El proyecto cuenta con el respaldo del Gobierno nacional y bloques como el PRO, la UCR, Innovación Federal, la Coalición Cívica y sectores de Encuentro Federal. Sin embargo, es rechazado por Unión por la Patria, el Frente de Izquierda y diversas organizaciones de Derechos Humanos, a las que se sumó el presidente de la Comisión de Pastoral Social, monseñor Dante Braida, quien advirtió que “poner en situación de encierro a un chico no soluciona el problema de raíz”.
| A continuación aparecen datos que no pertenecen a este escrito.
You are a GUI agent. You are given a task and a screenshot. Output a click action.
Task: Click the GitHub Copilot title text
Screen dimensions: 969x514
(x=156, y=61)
Entre los puntos principales de la reforma se destacan que la edad de imputabilidad se establecería en 14 años para delitos graves, con un tope máximo de 20 años de prisión. Se excluyen penas de reclusión perpetua y se promueven medidas de resocialización como programas educativos, tratamientos médicos y la figura del “supervisor” para acompañar el proceso de reintegración.
El proyecto también contempla la posibilidad de revisar la pena tras cumplirse dos tercios de la condena, habilitando arresto domiciliario. Para delitos menores se prevén sanciones alternativas como tareas comunitarias, monitoreo electrónico y reparación del daño.